Je suis heureux d'apprendre que la nouvelle politique du gouvernement usaméricain inclut la possibilité de lever les sanctions économiques contre le Venezuela, une vieille pratique de Washington depuis le début du 20ème siècle et qui consistait à ruiner les économies des pays ayant des gouvernements indépendants ou non-alignés. Comme ce fut le cas au Chili, où les sanctions contre le gouvernement démocratique d'Allende n'ont été levées que lorsque Washington et la CIA ont comploté pour détruire cette démocratie le 11 septembre 1973 et la remplacer par la dictature brutale d'Augusto Pinochet. Ce n'est qu'ensuite que les sanctions ont été remplacées par des millions de dollars d'aide pour produire le fameux “miracle chilien”, qui n'a pas empêché plusieurs crises économiques et sociales. Les exemples sont nombreux, mais je n'entrerai pas dans les détails. Ce qui est sûr, c'est que les responsables ne comparaîtront jamais devant un tribunal national ou international pour leurs crimes contre l'humanité. La justice est pour les pauvres et pour les perdants.

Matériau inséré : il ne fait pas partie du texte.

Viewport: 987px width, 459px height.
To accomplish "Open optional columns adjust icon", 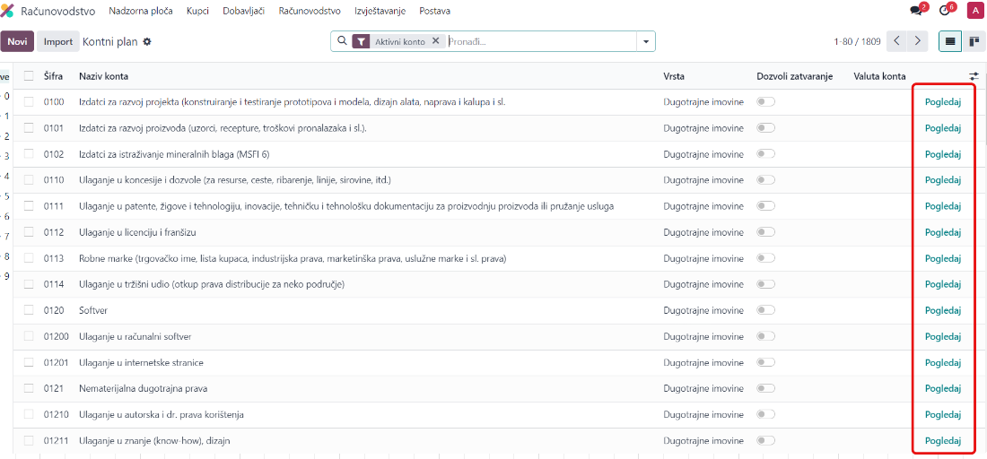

Comme vous le savez, en 1989, la population vénézuélienne est descendue dans la rue pour protester contre la politique de son gouvernement, qui tentait de mettre en œuvre ce que l'on a appelé plus tard la doctrine du consensus de Washington. Des centaines de personnes (probablement des milliers) ont été massacrées par les forces de répression, mais le président George H. Bush n'a pas bloqué ou puni le gouvernement vénézuélien par des sanctions ; au contraire, il est venu à la rescousse du président Carlos Andrés Pérez avec une aide de plusieurs millions de dollars et un engagement à radicaliser les mesures mêmes contre lesquelles la population protestait.

PEDRIPOL

Selon des économistes comme Jeffrey Sachs, les sanctions actuelles contre le peuple vénézuélien sont responsables de la mort de dizaines de milliers de Vénézuéliens et, en partie, des millions d'émigrants. Je comprends que la guerre contre la Russie et les derniers accords de paix négociés par la Chine entre deux autres grands producteurs de pétrole, l'Arabie Saoudite et l'Iran, rendent nécessaire et urgent un réexamen du cas vénézuélien.

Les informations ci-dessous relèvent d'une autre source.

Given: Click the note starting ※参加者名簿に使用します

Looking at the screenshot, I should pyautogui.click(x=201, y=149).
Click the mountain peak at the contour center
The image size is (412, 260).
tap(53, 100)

Mais parlons de démocratie, c'est l'essentiel. Vous avez récemment fait une déclaration officielle appelant les Vénézuéliens à s'inscrire sur les listes électorales pour les prochaines élections. C'est une idée que nous soutenons presque tous. Mais cette déclaration officielle est le reflet d'une histoire vieille de deux siècles, au cours de laquelle l'Amérique latine a souffert de l'ingérence des gouvernements et des entreprises privées des USA.

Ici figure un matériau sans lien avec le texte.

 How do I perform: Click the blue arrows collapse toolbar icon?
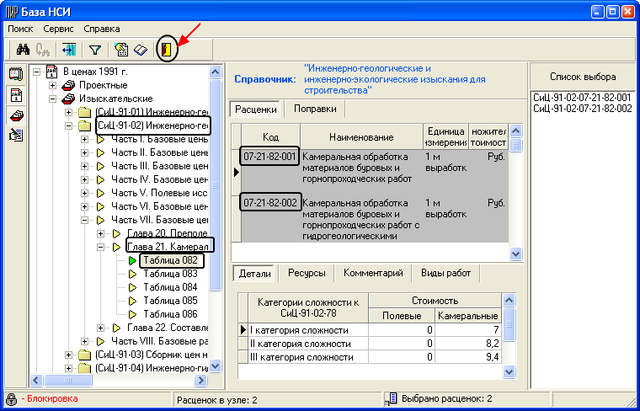pyautogui.click(x=69, y=50)
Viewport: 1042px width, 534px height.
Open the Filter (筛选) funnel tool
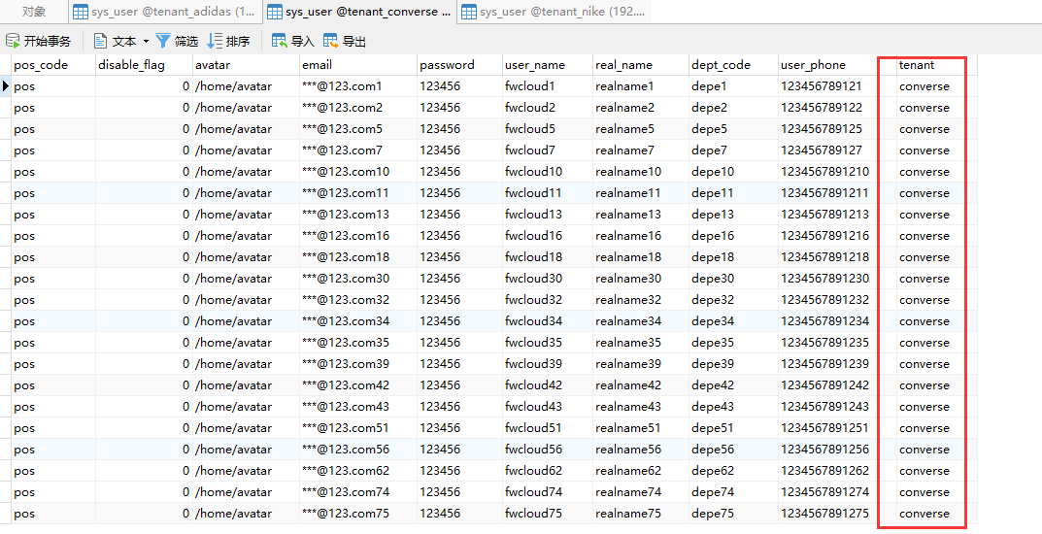point(163,41)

Dans les années 1940, l'un des pays les plus éloignés de l'influence géopolitique des USA, l'un des plus rebelles et des plus détestés pour cette raison, selon les diplomates de Washington de l'époque, était l'Argentine. Son indépendance et son manque d'obéissance ont suscité des interventions politiques de la part de l'ambassadeur usaméricain de l'époque, Spruille Braden. En s'immisçant dans la campagne électorale de 1945, Braden a inventé l'anti-péronisme avant même que le péronisme ne naisse. On pourrait citer des dizaines de cas similaires et vous le savez. En géopolitique, la troisième loi de Newton se vérifie, mais jamais dans les mêmes proportions. Presque toujours, l'action écrase la réaction avec une dictature coloniale, mais parfois, c'est le contraire qui se produit et cela s'appelle une révolution.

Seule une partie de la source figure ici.